Pull out each line of the entries below that contains the word "width".

THE DATA:
□ □ □ □ □

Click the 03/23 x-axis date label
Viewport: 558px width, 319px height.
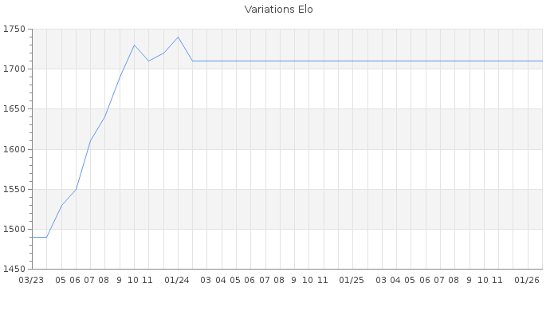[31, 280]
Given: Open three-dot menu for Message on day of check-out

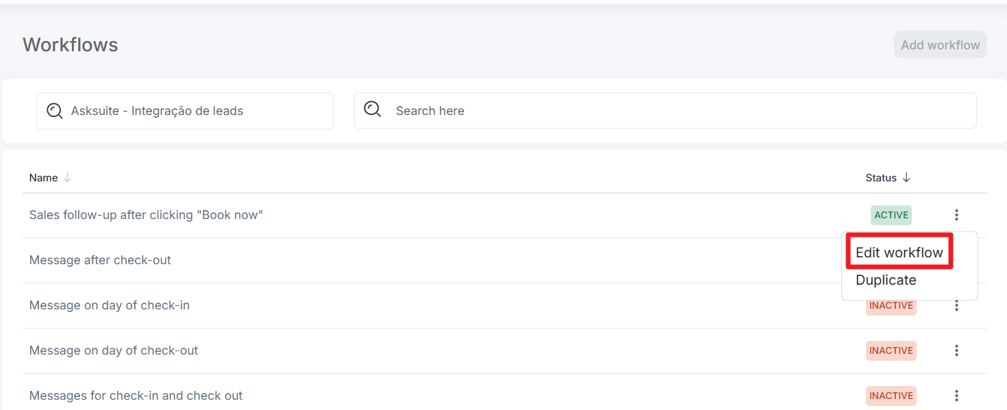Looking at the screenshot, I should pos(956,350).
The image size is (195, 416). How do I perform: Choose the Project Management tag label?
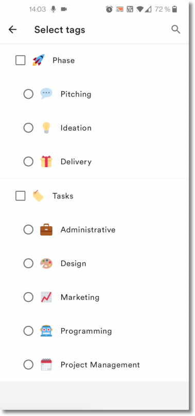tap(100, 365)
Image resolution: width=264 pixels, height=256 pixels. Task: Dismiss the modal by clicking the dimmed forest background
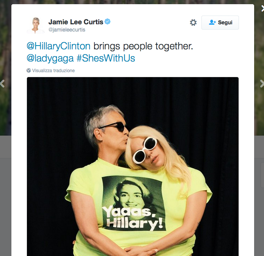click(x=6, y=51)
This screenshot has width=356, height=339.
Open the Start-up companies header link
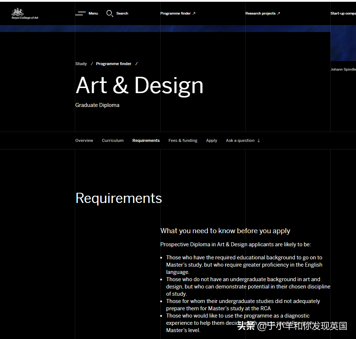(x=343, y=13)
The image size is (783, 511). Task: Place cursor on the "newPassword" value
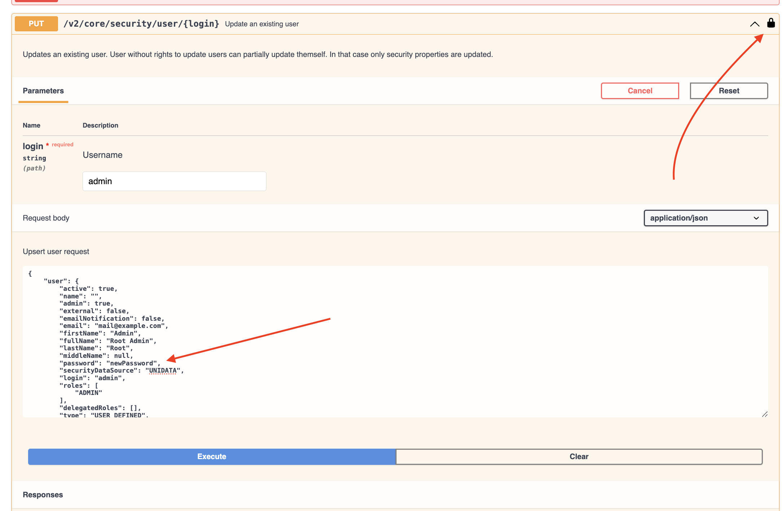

□ □ □ □ □

TASK ANSWER:
Viewport: 558px width, 319px height.
Image resolution: width=264 pixels, height=256 pixels. Task: Dismiss the modal by clicking the dimmed forest background
This screenshot has width=356, height=339.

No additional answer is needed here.